### [PASSAGE SHOWN]
%%
BlackEconomics.org®
There is considerable evidence that innovation can provide great opportunities for economic expansion.(1) Of course, it is prudent to perform full “benefit-cost” analyses of innovation, which would encompass consideration of “secondary” impacts—i.e., accounting for positive and negative spillovers in affected industries. And beyond economic effects, there is the question of how innovation affects social welfare broadly.
As an example, consider the Internet as an innovation. It is difficult to assess the total “positive” impact of the Internet on economic expansion. Note that Internet use was amplified significantly by the 2020-21 COVID-19 Pandemic. However, from the outset, it was transparent that use of the Internet involved more than just gaining access to an electronic devise and “connectivity;” operational software and security software were key requirements. Unquestionably, the full breadth and scope of Internet uses is yet to be determined, and the ways that one can be injured while using the Internet, too, has not been determined fully.
However, global cybercrime costs amount to $8 trillion in 2023.(2) In addition, it is estimated that at least $1.75 trillion is to be spent globally on cybersecurity equipment and services during 2021 – 2025.(3)
The point is that the $8 trillion and the $1.75 trillion must be subtracted from a valuation of the Internet’s benefit when performing a benefit-cost analysis. More importantly, not only does the cybercrime and the payment for cybersecurity equipment and services reduce the net financial or accounting benefit to individuals, firms, and government, but consider the enormous volume of hours that are expended when there are cybercrimes, which may not be accounted for at all in economic statistics when these efforts are performed on own account.
%%
### [DATA EXCERPTS]
%%
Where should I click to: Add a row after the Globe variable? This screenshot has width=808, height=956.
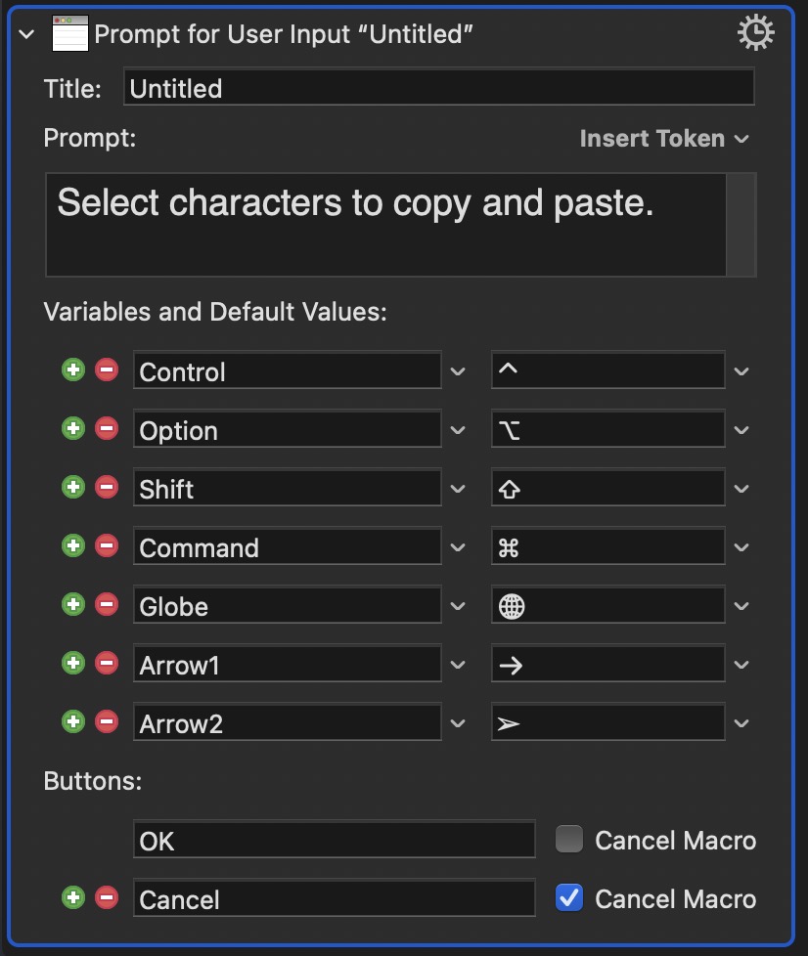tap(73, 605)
%%
%%
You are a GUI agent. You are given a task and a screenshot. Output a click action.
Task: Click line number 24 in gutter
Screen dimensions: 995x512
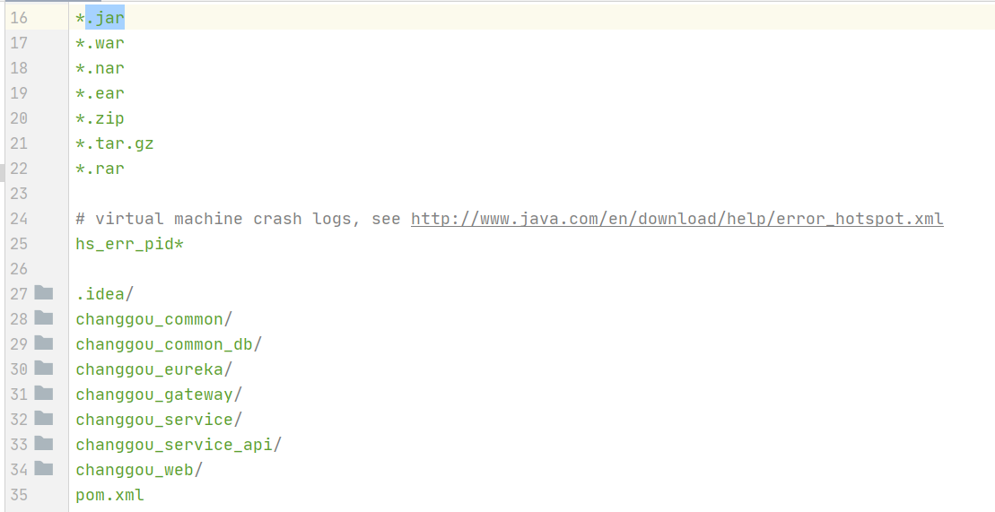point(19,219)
%%
### [PROBLEM DESCRIPTION]
Reproduce word for word the portion of the innovation and cybercrime text above between "As an example, consider" and "2021 – 2025.(3)", inclusive.

### [RESPONSE FOR THIS EXERCISE]
As an example, consider the Internet as an innovation. It is difficult to assess the total “positive” impact of the Internet on economic expansion. Note that Internet use was amplified significantly by the 2020-21 COVID-19 Pandemic. However, from the outset, it was transparent that use of the Internet involved more than just gaining access to an electronic devise and “connectivity;” operational software and security software were key requirements. Unquestionably, the full breadth and scope of Internet uses is yet to be determined, and the ways that one can be injured while using the Internet, too, has not been determined fully.
However, global cybercrime costs amount to $8 trillion in 2023.(2) In addition, it is estimated that at least $1.75 trillion is to be spent globally on cybersecurity equipment and services during 2021 – 2025.(3)